EXERCISE OBJECTIVE: Copy out the items below again, changing every "stopwatch" to "timer" and leaving everything else untouched.

Data records:
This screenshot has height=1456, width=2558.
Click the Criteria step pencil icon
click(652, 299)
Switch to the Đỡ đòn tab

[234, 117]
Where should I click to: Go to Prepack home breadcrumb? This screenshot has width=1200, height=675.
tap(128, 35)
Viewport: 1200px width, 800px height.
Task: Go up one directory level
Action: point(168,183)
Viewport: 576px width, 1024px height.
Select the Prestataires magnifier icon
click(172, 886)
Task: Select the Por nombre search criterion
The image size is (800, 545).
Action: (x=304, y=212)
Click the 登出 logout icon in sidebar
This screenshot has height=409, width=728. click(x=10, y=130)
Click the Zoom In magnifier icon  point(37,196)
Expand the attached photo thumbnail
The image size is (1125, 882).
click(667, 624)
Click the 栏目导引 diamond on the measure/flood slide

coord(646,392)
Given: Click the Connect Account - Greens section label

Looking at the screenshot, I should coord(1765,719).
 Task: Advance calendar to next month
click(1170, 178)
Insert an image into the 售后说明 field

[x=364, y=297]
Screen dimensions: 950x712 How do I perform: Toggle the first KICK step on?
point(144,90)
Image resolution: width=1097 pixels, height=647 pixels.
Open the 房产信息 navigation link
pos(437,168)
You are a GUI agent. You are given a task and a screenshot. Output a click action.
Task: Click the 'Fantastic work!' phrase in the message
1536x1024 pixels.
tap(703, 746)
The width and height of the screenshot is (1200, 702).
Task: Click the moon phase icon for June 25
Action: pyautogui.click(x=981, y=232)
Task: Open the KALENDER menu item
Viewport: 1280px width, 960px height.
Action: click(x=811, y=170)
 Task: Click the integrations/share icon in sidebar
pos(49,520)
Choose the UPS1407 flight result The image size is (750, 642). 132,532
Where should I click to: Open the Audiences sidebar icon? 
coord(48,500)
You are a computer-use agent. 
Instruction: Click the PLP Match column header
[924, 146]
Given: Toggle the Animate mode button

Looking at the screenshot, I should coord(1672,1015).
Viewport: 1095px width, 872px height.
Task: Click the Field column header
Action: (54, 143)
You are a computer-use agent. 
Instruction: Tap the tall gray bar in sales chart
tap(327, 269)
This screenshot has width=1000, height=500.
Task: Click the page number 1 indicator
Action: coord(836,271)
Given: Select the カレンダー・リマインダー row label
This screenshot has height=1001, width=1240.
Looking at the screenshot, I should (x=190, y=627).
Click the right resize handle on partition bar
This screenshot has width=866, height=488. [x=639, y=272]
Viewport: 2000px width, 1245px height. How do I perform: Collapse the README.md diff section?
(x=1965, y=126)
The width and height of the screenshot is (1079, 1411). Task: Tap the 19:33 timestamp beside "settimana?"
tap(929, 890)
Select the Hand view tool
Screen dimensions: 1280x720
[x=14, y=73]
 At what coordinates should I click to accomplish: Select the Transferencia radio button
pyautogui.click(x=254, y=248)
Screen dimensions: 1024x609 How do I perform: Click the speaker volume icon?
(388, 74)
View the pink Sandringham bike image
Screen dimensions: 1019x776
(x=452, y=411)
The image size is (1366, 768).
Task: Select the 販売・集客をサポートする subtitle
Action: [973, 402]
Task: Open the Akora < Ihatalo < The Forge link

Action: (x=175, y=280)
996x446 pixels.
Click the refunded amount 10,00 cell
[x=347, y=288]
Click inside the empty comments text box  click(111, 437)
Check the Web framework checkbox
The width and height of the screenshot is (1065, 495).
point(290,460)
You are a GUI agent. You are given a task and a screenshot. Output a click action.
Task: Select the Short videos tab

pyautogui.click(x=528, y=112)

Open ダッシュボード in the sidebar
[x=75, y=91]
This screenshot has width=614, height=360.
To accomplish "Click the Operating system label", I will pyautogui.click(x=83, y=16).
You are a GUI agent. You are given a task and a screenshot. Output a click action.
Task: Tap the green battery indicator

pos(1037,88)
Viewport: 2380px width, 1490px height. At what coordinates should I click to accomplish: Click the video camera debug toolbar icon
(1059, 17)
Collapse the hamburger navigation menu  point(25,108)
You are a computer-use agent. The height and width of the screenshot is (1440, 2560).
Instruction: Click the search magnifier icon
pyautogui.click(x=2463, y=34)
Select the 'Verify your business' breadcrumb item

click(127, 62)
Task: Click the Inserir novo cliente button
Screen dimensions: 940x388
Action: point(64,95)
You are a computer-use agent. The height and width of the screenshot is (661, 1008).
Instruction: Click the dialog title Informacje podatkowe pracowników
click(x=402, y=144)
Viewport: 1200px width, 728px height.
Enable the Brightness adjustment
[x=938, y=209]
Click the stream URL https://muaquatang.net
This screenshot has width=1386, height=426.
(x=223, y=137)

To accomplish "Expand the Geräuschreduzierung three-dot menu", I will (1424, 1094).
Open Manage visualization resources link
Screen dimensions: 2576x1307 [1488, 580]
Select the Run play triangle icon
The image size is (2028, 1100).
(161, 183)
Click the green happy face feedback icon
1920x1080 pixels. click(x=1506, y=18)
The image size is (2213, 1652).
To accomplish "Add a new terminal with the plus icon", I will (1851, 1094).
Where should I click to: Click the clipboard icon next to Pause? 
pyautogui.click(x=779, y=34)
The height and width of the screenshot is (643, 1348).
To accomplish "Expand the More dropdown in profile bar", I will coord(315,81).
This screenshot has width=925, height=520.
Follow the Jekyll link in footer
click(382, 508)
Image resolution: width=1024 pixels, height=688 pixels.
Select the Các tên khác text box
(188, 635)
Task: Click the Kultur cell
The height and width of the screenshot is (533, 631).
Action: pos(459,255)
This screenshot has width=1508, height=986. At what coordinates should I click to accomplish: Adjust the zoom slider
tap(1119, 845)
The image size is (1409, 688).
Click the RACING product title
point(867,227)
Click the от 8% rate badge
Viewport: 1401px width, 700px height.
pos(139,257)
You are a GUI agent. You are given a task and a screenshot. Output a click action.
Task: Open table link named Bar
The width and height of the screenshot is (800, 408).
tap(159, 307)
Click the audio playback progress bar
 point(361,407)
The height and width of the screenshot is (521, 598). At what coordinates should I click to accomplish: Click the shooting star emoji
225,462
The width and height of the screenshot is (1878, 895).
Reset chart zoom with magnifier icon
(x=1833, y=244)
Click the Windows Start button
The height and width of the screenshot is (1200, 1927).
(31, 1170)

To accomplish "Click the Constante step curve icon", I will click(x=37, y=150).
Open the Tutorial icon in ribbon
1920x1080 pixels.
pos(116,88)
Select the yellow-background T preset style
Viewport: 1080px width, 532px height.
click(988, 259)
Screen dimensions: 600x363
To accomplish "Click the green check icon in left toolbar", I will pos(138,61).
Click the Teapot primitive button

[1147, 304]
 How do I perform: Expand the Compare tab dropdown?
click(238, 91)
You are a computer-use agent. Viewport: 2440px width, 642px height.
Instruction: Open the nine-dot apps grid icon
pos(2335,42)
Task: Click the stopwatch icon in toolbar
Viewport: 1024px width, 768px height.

TASK OUTPUT:
This screenshot has height=1456, width=2558.
Click the Criteria step pencil icon
click(652, 299)
Switch to the Đỡ đòn tab

[234, 117]
Where should I click to: Go to Prepack home breadcrumb? This screenshot has width=1200, height=675.
tap(128, 35)
Viewport: 1200px width, 800px height.
Task: Go up one directory level
Action: point(168,183)
Viewport: 576px width, 1024px height.
Select the Prestataires magnifier icon
click(172, 886)
Task: Select the Por nombre search criterion
The image size is (800, 545).
Action: (x=304, y=212)
Click the 登出 logout icon in sidebar
This screenshot has height=409, width=728. click(x=10, y=130)
Click the Zoom In magnifier icon  point(37,196)
Expand the attached photo thumbnail
The image size is (1125, 882).
click(667, 624)
Click the 栏目导引 diamond on the measure/flood slide

coord(646,392)
Given: Click the Connect Account - Greens section label

Looking at the screenshot, I should coord(1765,719).
 Task: Advance calendar to next month
click(1170, 178)
Insert an image into the 售后说明 field

[x=364, y=297]
Screen dimensions: 950x712 How do I perform: Toggle the first KICK step on?
point(144,90)
Image resolution: width=1097 pixels, height=647 pixels.
Open the 房产信息 navigation link
pos(437,168)
You are a GUI agent. You are given a task and a screenshot. Output a click action.
Task: Click the 'Fantastic work!' phrase in the message
1536x1024 pixels.
tap(703, 746)
The width and height of the screenshot is (1200, 702).
Task: Click the moon phase icon for June 25
Action: pyautogui.click(x=981, y=232)
Task: Open the KALENDER menu item
Viewport: 1280px width, 960px height.
Action: click(x=811, y=170)
 Task: Click the integrations/share icon in sidebar
pos(49,520)
Choose the UPS1407 flight result The image size is (750, 642). 132,532
Where should I click to: Open the Audiences sidebar icon? 
coord(48,500)
You are a computer-use agent. 
Instruction: Click the PLP Match column header
[924, 146]
Given: Toggle the Animate mode button

Looking at the screenshot, I should coord(1672,1015).
Viewport: 1095px width, 872px height.
Task: Click the Field column header
Action: (54, 143)
You are a computer-use agent. 
Instruction: Tap the tall gray bar in sales chart
tap(327, 269)
This screenshot has width=1000, height=500.
Task: Click the page number 1 indicator
Action: coord(836,271)
Given: Select the カレンダー・リマインダー row label
This screenshot has height=1001, width=1240.
Looking at the screenshot, I should (x=190, y=627).
Click the right resize handle on partition bar
This screenshot has width=866, height=488. [x=639, y=272]
Viewport: 2000px width, 1245px height. How do I perform: Collapse the README.md diff section?
(x=1965, y=126)
The width and height of the screenshot is (1079, 1411). Task: Tap the 19:33 timestamp beside "settimana?"
tap(929, 890)
Select the Hand view tool
Screen dimensions: 1280x720
[x=14, y=73]
 At what coordinates should I click to accomplish: Select the Transferencia radio button
pyautogui.click(x=254, y=248)
Screen dimensions: 1024x609 How do I perform: Click the speaker volume icon?
(388, 74)
View the pink Sandringham bike image
Screen dimensions: 1019x776
(x=452, y=411)
The image size is (1366, 768).
Task: Select the 販売・集客をサポートする subtitle
Action: [973, 402]
Task: Open the Akora < Ihatalo < The Forge link

Action: (x=175, y=280)
996x446 pixels.
Click the refunded amount 10,00 cell
[x=347, y=288]
Click inside the empty comments text box  click(111, 437)
Check the Web framework checkbox
The width and height of the screenshot is (1065, 495).
point(290,460)
You are a GUI agent. You are given a task and a screenshot. Output a click action.
Task: Select the Short videos tab

pyautogui.click(x=528, y=112)

Open ダッシュボード in the sidebar
[x=75, y=91]
This screenshot has width=614, height=360.
To accomplish "Click the Operating system label", I will pyautogui.click(x=83, y=16).
You are a GUI agent. You are given a task and a screenshot. Output a click action.
Task: Tap the green battery indicator

pos(1037,88)
Viewport: 2380px width, 1490px height. At what coordinates should I click to accomplish: Click the video camera debug toolbar icon
(1059, 17)
Collapse the hamburger navigation menu  point(25,108)
You are a computer-use agent. The height and width of the screenshot is (1440, 2560).
Instruction: Click the search magnifier icon
pyautogui.click(x=2463, y=34)
Select the 'Verify your business' breadcrumb item

click(127, 62)
Task: Click the Inserir novo cliente button
Screen dimensions: 940x388
Action: point(64,95)
You are a computer-use agent. The height and width of the screenshot is (661, 1008).
Instruction: Click the dialog title Informacje podatkowe pracowników
click(x=402, y=144)
Viewport: 1200px width, 728px height.
Enable the Brightness adjustment
[x=938, y=209]
Click the stream URL https://muaquatang.net
This screenshot has width=1386, height=426.
(x=223, y=137)

To accomplish "Expand the Geräuschreduzierung three-dot menu", I will (1424, 1094).
Open Manage visualization resources link
Screen dimensions: 2576x1307 [1488, 580]
Select the Run play triangle icon
The image size is (2028, 1100).
(161, 183)
Click the green happy face feedback icon
1920x1080 pixels. click(x=1506, y=18)
The image size is (2213, 1652).
To accomplish "Add a new terminal with the plus icon", I will (1851, 1094).
Where should I click to: Click the clipboard icon next to Pause? 
pyautogui.click(x=779, y=34)
The height and width of the screenshot is (643, 1348).
To accomplish "Expand the More dropdown in profile bar", I will coord(315,81).
This screenshot has width=925, height=520.
Follow the Jekyll link in footer
click(382, 508)
Image resolution: width=1024 pixels, height=688 pixels.
Select the Các tên khác text box
(188, 635)
Task: Click the Kultur cell
The height and width of the screenshot is (533, 631).
Action: pos(459,255)
This screenshot has width=1508, height=986. At what coordinates should I click to accomplish: Adjust the zoom slider
tap(1119, 845)
The image size is (1409, 688).
Click the RACING product title
point(867,227)
Click the от 8% rate badge
Viewport: 1401px width, 700px height.
pos(139,257)
You are a GUI agent. You are given a task and a screenshot. Output a click action.
Task: Open table link named Bar
The width and height of the screenshot is (800, 408).
tap(159, 307)
Click the audio playback progress bar
 point(361,407)
The height and width of the screenshot is (521, 598). At what coordinates should I click to accomplish: Click the shooting star emoji
225,462
The width and height of the screenshot is (1878, 895).
Reset chart zoom with magnifier icon
(x=1833, y=244)
Click the Windows Start button
The height and width of the screenshot is (1200, 1927).
(31, 1170)

To accomplish "Click the Constante step curve icon", I will click(x=37, y=150).
Open the Tutorial icon in ribbon
1920x1080 pixels.
pos(116,88)
Select the yellow-background T preset style
Viewport: 1080px width, 532px height.
click(988, 259)
Screen dimensions: 600x363
To accomplish "Click the green check icon in left toolbar", I will pos(138,61).
Click the Teapot primitive button

[1147, 304]
 How do I perform: Expand the Compare tab dropdown?
click(238, 91)
You are a computer-use agent. Viewport: 2440px width, 642px height.
Instruction: Open the nine-dot apps grid icon
pos(2335,42)
Task: Click the timer icon in toolbar
Viewport: 1024px width, 768px height.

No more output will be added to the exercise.